● SOURCE

--*--

API Tools — streaming infrastructure for reliable API and AI data

What is dd_stream?

dd_stream is an adaptive execution engine for reliably retrieving large datasets from APIs.

It decouples execution concerns - streaming, retries, prefetching, and flow control - from API semantics such as pagination, request construction, and response formats.

Instead of forcing each SDK or application to reimplement pagination and retry logic, dd_stream provides a reusable runtime that:

Adapts request size dynamically based on API behavior
Retries safely with backoff and rate-limit awareness
Pipelines requests to eliminate idle time
Exposes results as a continuous, memory-bounded stream

The system is vendor-agnostic by design. All API-specific logic is encapsulated in pluggable adapters, while the execution engine remains generic and reusable.

Built-in adapters support Datadog v1 and v2 APIs, page-based REST APIs, and token/cursor-based APIs. Adding a new vendor requires implementing a single interface - no changes to the engine, transport, or policy layers.

Language bindings for Python, Node.js, Go, Java, and Rust are powered by a single, stable C API surface.

The Pagination Problem

Modern APIs are not designed for large-scale data extraction. Clients frequently encounter:

Rate limits (429) and unpredictable throttling
Request size limits and timeouts
Inefficient or inconsistent pagination patterns
Lack of client-side control over execution

Most SDKs provide only basic pagination helpers, leaving developers to implement retry logic, backoff strategies, and chunking themselves - often inconsistently and incorrectly. The result is fragile data pipelines and unpredictable query behavior at scale.

dd_stream fills the gap between naive SDK pagination and full streaming platforms, enabling reliable, efficient, and consistent data retrieval without requiring backend changes.

How It Works

dd_stream is built around four composable components:

VendorAdapter - defines API-specific behavior (request building, parsing, cursor logic)
ExecutionPolicy - controls retry strategy, backoff, and adaptive chunk sizing
Transport - handles network I/O (e.g., HTTP via libcurl)
Cursor - represents pagination state (time window, page number, or token)

The execution engine orchestrates these components to provide a consistent runtime for API queries.

Under the hood, dd_stream uses a double-buffered prefetch pipeline: while the caller processes the current batch, the next request is fetched concurrently in the background. This transforms request execution from a sequential model into a pipelined one, effectively hiding network latency and improving throughput - typically achieving ~50% pipeline utilization with minimal additional memory.

--*--

● SUPPLIED MATERIAL
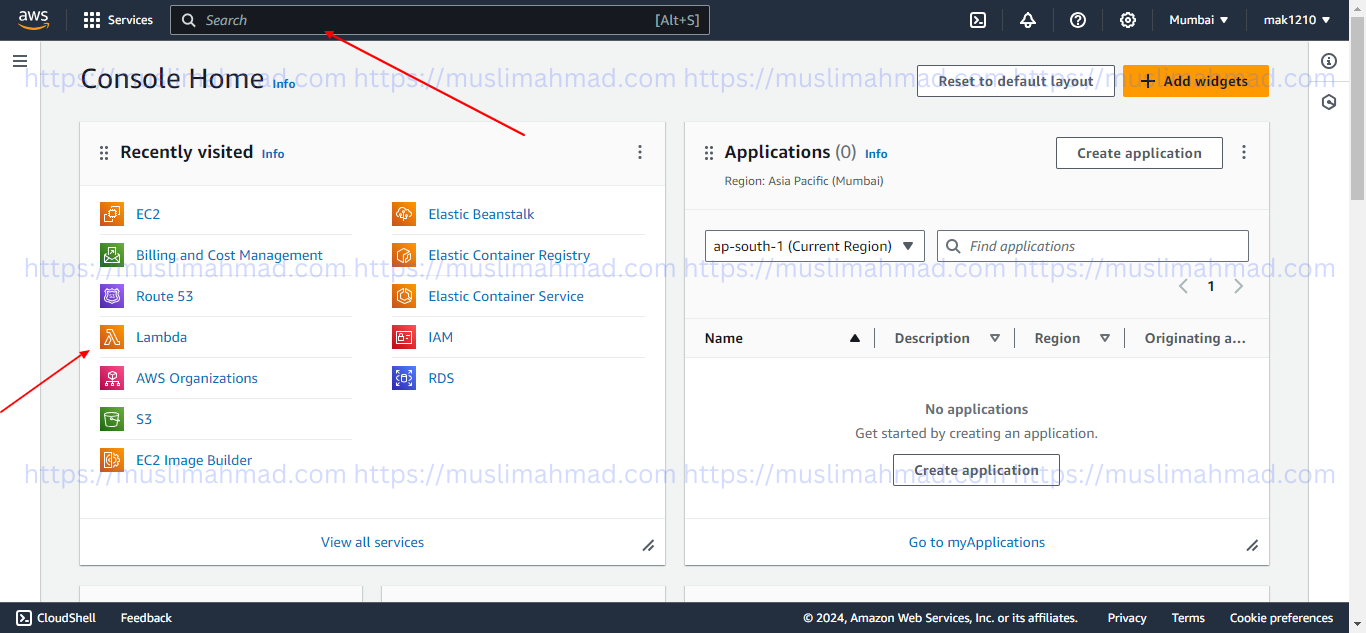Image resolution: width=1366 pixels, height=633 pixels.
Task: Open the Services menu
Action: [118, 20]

--*--

● PROBLEM
Answer these questions from the dd_stream description above.
(a) For which programming languages are language bindings offered?
(b) Which of the four components handles network I/O?
(c) What pipeline utilization does the double-buffered prefetch pipeline typically achieve?

● EXPECTED OUTPUT
(a) Python, Node.js, Go, Java, and Rust.
(b) Transport.
(c) About 50%.